Les jardins d'Hélène

Juste avant que - Joanne Richoux

8 Avril 2025, 18:24pm

Publié par Laure

Dans un futur proche, le monde s’est délité : climat, émeutes, plus rien ne tient et c’est d’ailleurs la panne générale des réseaux sociaux et de l’internet. Autant dire l’apocalypse. Les gyrophares et les alarmes retentissent partout, mais ils sont là, amoureux dans une chambre, à vivre leur désir, juste avant que…

Quel texte splendide, qui n’épargne pas sur la réalité sociale du monde actuel. On ne connaîtra pas les prénoms des deux protagonistes. Elle est un peu à l’écart, car c’est son frère addict qui a occupé les devants de la scène familiale : cliniques, avocats, thérapeutes. Son meilleur ami est dépressif, en souffrance aussi face à la solitude de sa mère, père absent, envolé avant la naissance.

L’expression du désir est très bien rendue, avec force et délicatesse à la fois, la tension se manifeste tant dans l’intime que dans le monde extérieur, avec des mots justement choisis.

C’est une lecture qu’on ralentit pour ne pas la refermer, qui n’épargne pas le lecteur par son acuité glaçante sur le monde, mais qui étreint par son urgence à (s’)aimer.

[MATÉRIEL FOURNI]

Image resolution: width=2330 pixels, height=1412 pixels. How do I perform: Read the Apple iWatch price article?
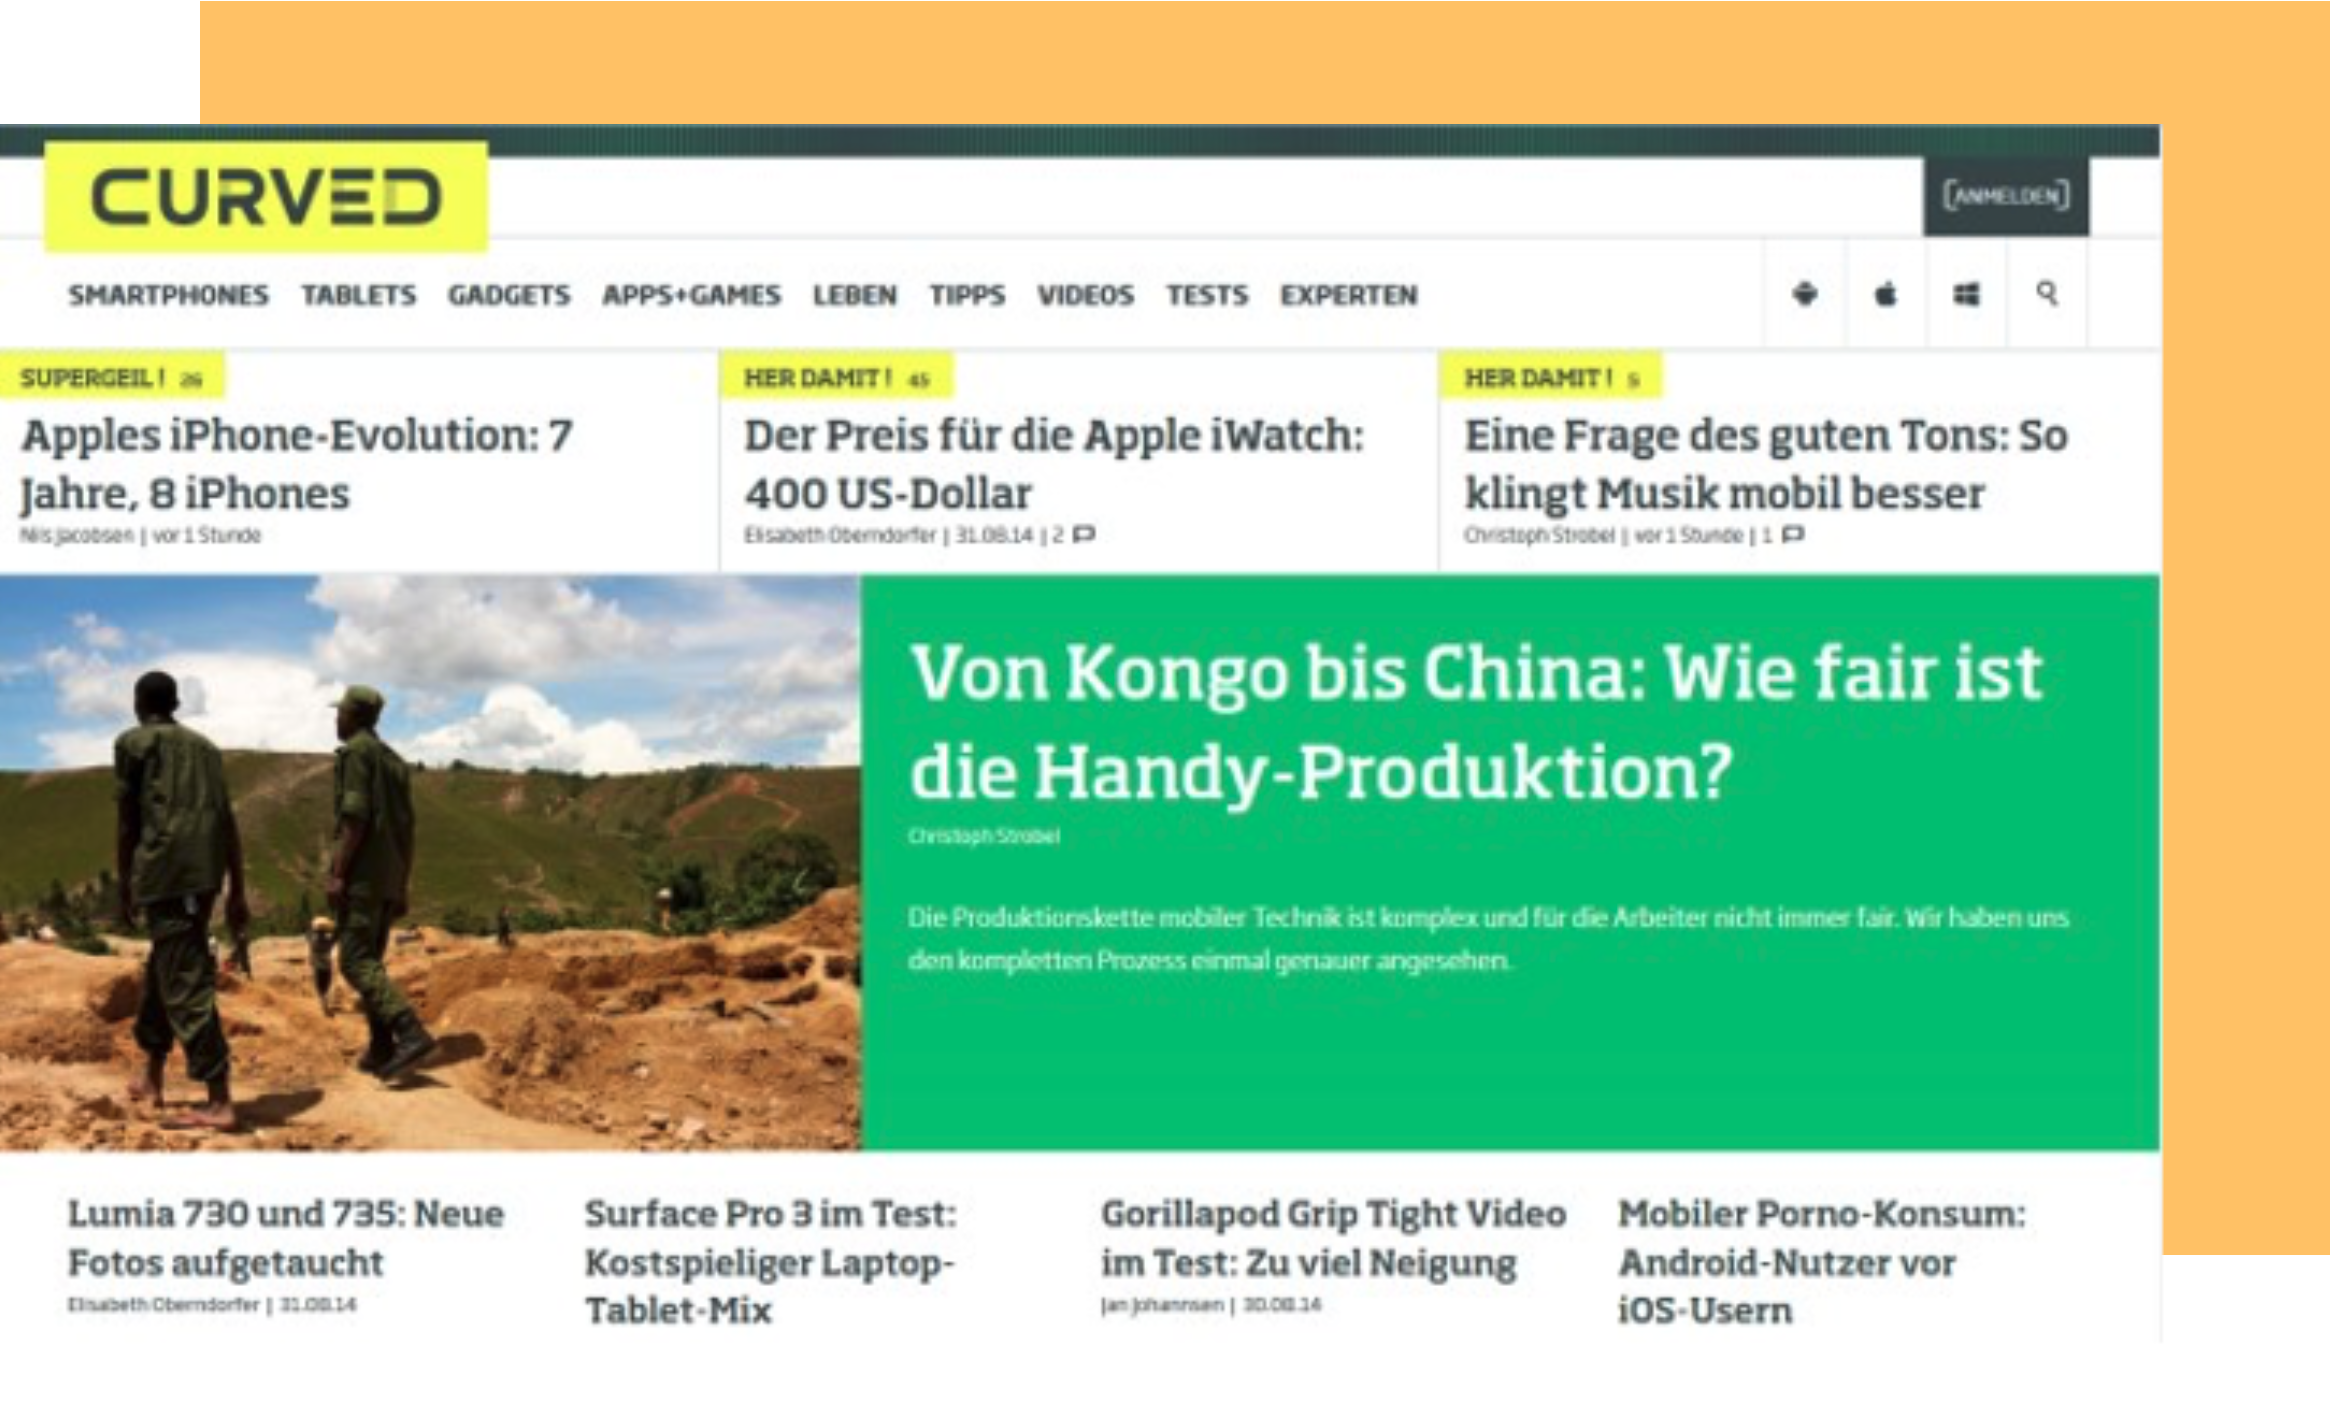pos(1053,464)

[CONSIGNE 1]
D'après la critique, qu'est-ce qui a occupé les devants de la scène familiale à cause du frère addict ? Donnez-les tous.
[CONSIGNE 2]
Recopiez, s'il vous plaît, tout le passage de la critique depuis « Quel texte splendide, qui » jusqu'à « urgence à (s’)aimer. ».
Appuyez-vous uniquement sur la critique pour répondre.

[RÉPONSE COMPLÈTE 1]
cliniques, avocats, thérapeutes

[RÉPONSE COMPLÈTE 2]
Quel texte splendide, qui n’épargne pas sur la réalité sociale du monde actuel. On ne connaîtra pas les prénoms des deux protagonistes. Elle est un peu à l’écart, car c’est son frère addict qui a occupé les devants de la scène familiale : cliniques, avocats, thérapeutes. Son meilleur ami est dépressif, en souffrance aussi face à la solitude de sa mère, père absent, envolé avant la naissance.

L’expression du désir est très bien rendue, avec force et délicatesse à la fois, la tension se manifeste tant dans l’intime que dans le monde extérieur, avec des mots justement choisis.

C’est une lecture qu’on ralentit pour ne pas la refermer, qui n’épargne pas le lecteur par son acuité glaçante sur le monde, mais qui étreint par son urgence à (s’)aimer.